Une décision prise avec peu de sérieux

Pourquoi avoir privatisé le Programme extra-mural du Nouveau-Brunswick? Ayant eu la chance d’œuvrer dans le domaine de la santé durant de nombreuses années, je n’ai pas compris pourquoi un système – qui se doit d’être public selon ses initiateurs, les Tommy Douglas et les Lester Pearson – peut être manipulé au point de vouloir le démanteler pièce par pièce et l’offrir au secteur privé dont le principal intérêt est le profit.

J’ai assisté à la rencontre publique de Moncton et ai été estomaquée d’entendre le ministre de la Santé Benoît Bourque dire qu’aucune étude n’avait été commandée avant de procéder à la privatisation du Programme extra-mural, cette composante du système qui fonctionne à merveille et dont la population est satisfaite à un très haut degré. Je dois avouer que des décisions pareilles me troublent. Un gouvernement sérieux n’opère pas ainsi.

Les arguments du ministre étaient faibles. D’abord, il a dit: que s’il était convaincu que le transfert de l’extra-mural au secteur privé avec tous les avantages qui allaient en découler n’était pas dans l’intérêt supérieur de la population, il n’irait pas de l’avant avec le projet. Or, cela, il ne le sait pas. Aucune étude ne l’a démontré. Il s’est fié au raisonnement de l’entreprise privée Medavie.

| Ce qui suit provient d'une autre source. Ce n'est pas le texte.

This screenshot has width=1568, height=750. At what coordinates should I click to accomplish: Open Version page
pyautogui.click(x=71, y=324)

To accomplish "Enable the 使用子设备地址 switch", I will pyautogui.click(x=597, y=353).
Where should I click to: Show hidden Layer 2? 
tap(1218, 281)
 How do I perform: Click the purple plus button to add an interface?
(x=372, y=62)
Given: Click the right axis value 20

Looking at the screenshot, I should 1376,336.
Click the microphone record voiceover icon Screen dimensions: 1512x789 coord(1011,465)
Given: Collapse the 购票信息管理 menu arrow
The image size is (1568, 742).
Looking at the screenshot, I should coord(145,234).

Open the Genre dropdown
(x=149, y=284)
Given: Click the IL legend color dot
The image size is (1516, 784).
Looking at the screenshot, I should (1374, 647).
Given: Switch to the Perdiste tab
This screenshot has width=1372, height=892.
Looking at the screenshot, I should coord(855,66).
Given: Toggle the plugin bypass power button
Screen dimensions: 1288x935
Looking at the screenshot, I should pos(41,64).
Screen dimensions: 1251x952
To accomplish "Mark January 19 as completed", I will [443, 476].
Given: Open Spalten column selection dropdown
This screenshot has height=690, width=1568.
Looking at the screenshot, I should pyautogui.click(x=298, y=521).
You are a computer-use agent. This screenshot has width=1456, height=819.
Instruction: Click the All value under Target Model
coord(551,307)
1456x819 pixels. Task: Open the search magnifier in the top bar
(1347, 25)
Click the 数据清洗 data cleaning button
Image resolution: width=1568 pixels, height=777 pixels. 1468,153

Le système, selon lui, allait connaître plus d’efficacité et accorderait plus de visites aux patients qui le requièrent. Pour ce faire, on demanderait des tâches qui relèvent de la compétence d’une infirmière pour les donner aux ambulanciers. Entendez-moi bien: le personnel paramédical fait un excellent travail, mais il n’a pas les compétences pour faire le travail qui relève d’une infirmière. Est-ce ainsi que le privé prétend agir?

Nous avons raison d’être inquiets devant de telles décisions. Il est intéressant d’écouter la population murmurer d’en faire un enjeu électoral: le sérieux du sujet le mérite amplement.